Агапита присмирела, опустила штору и уселась напротив своей госпожи, стараясь скрыть разочарование, что лишена такого заманчивого зрелища.
Барабаны снова загрохотали, и перекрикивая их глашатай объявил:
— В седьмой день месяца августа прошлого года была умышленно убита донна Чечилия Мальчеде, дочь графа Мальчеде! По приказу короля, ее убийца — Хоэль Доминго, прозванный Драконом, будет повешен, а прежде
Агапита и Лусия глазом не успели моргнуть, как благородная донна Катарина метнулась к окну и высунулась наружу, будто самая обыкновенная любопытная служанка.
— Останови! — крикнула она кучеру.
— Мы посмотрим на казнь? — обрадовалась Агапита, но хозяйка ее не слушала.
Распахнув двери, она выскочила из кареты, даже не дожидаясь, пока лошади остановятся.
Осужденного уже завели на деревянный помост, на котором была установлена виселица, и священник подошел, чтобы принять последнюю исповедь.
Катарина пробивалась к месту казни, расталкивая зевак локтями. Впрочем, горожане, собравшиеся посмотреть на казнь, сами расступались, едва видели молодую рыжеволосую женщину в черном траурном платье. Некоторые даже шарахались и осеняли себя священными знаками, начиная шептать молитву.
Добежав до помоста, Катарина остановилась. Ах, да она обезумела! Траур по третьему мужу продлился всего год и два месяца, а она выбежала на площадь, да еще и не закрыла лицо вуалью. Пытаясь отдышаться, Катарина приняла вид, приличествующий положению благородной вдовой донны, и опустила вуаль.
Но даже опущенная вуаль не помешала ей хорошо видеть мужчину, приговоренного к смерти.
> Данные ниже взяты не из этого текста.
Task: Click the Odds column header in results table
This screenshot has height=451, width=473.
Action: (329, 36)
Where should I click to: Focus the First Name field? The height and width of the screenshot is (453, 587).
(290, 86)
Дон Хоэль Доминго, прозванный Драконом. Самый храбрый из всех рыцарей короля, непобедимый, сияющий, как солнце — именно таким она сохранила его в памяти.
Тогда, десять лет назад, он был грозен, прекрасен, восседал на вороном коне, и его меч и посеребренные латы сверкали, озаряя всадника световым ореолом. Неистовый, смелый — безрассудно смелый!.. И враги бежали от него без оглядки!..
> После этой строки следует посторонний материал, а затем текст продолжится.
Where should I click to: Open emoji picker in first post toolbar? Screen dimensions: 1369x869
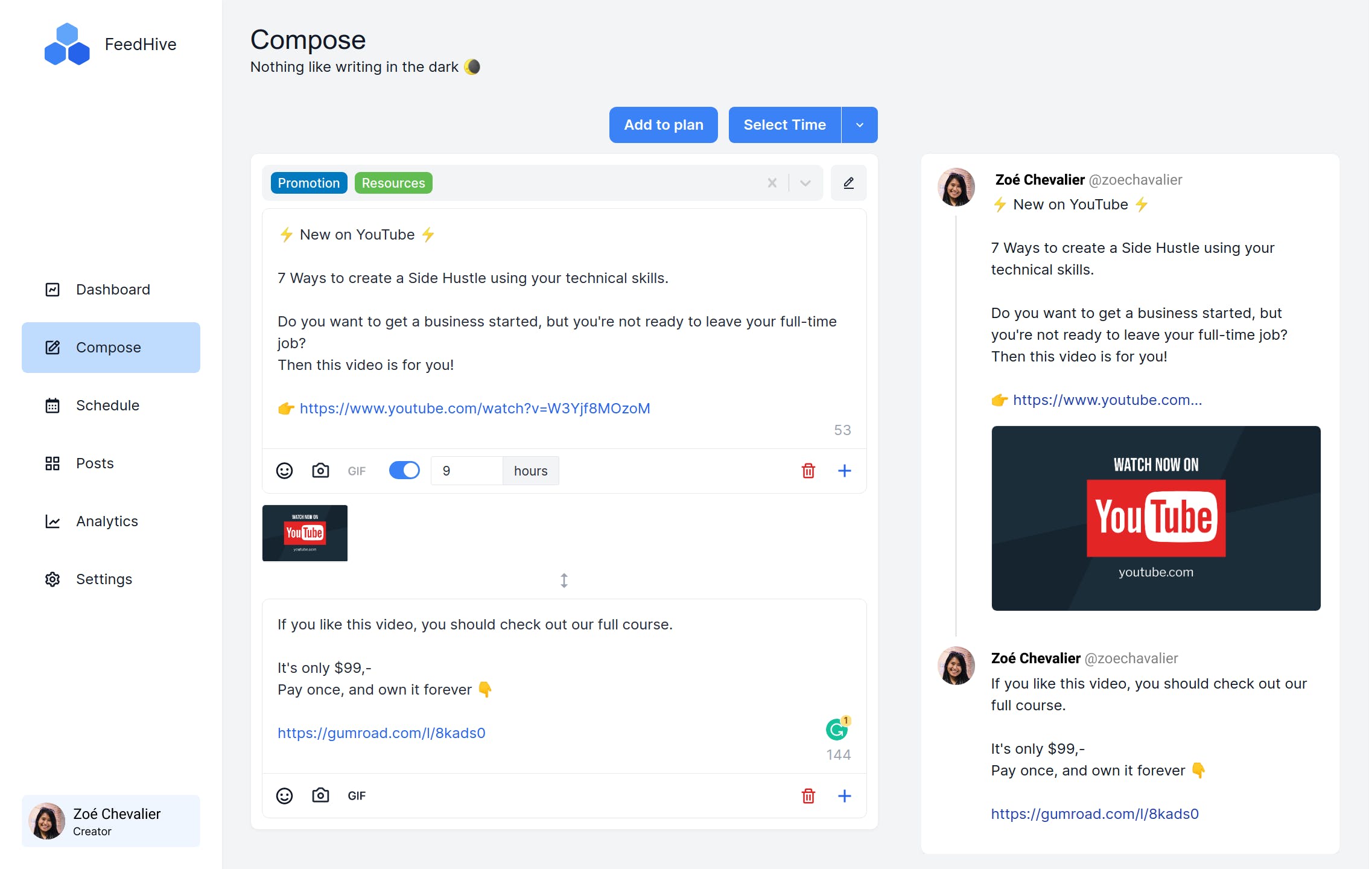click(284, 471)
А теперь он стоял перед толпой, со связанными за спиной руками, и жители славного города Тьерги безбоязненно тыкали в его сторону пальцами, и обсуждали, не понижая голоса — задохнется висельник, когда палач выбьет лавку из-под ног, или сломает шейные позвонки.
На приговоренном была только набедренная повязка, он был грязен и худ, но мышцы под кожей бугрились и перекатывались, как стальные шары. Широкая грудь вздымалась сильно и мерно, ноги были мощными, как столбы. Он был похож на стреноженного быка, которого ведут на закланье.
Катарина заметила, что на правой ноге дона Хоэля виднелись застарелые и свежие ожоги, и преступник старался не слишком опираться на нее. Вдова похолодела, представив, что послужило причиной этих ран — испанский сапожок! Страшное изобретение добрых соседей. Этим, поистине, дьявольским изобретением не только ломают кости. Его еще нагревают в огне и тогда надевают на жертву.
Хоэль оглядел толпу и презрительно сплюнул прямо на помост. Сердце Катарины преисполнилось жалости — сколько же ему пришлось вытерпеть?! Она решительно направилась к лестнице, потому что священник уже подошел, держа крест и книгу. Исповедоваться преступник отказался — по крайней мере, не произнес ни слова, пока читали разрешительную молитву.
Возле лестницы Катарину настигла Лусия и схватила за руку, пытаясь удержать:
— Что это ты делаешь, Кэт?! Опомнись!
— Отпусти меня, — потребовала Катарина, глядя на помост.
Палач уже проверил, легко ли скользит петля, и пошатал ногой лавку, на которую предстояло взобраться приговоренному, и теперь все ждали, пока священник закончит последние напутствия.
— Кэт! — продолжала взывать к благоразумию подруга, но Катарина вырвалась и принялась взбираться по ступеням на помост, стараясь не наступить на подол.
— Остановитесь! — крикнула она.
Священник замолчал и оглянулся, и брови у него полезли на лоб.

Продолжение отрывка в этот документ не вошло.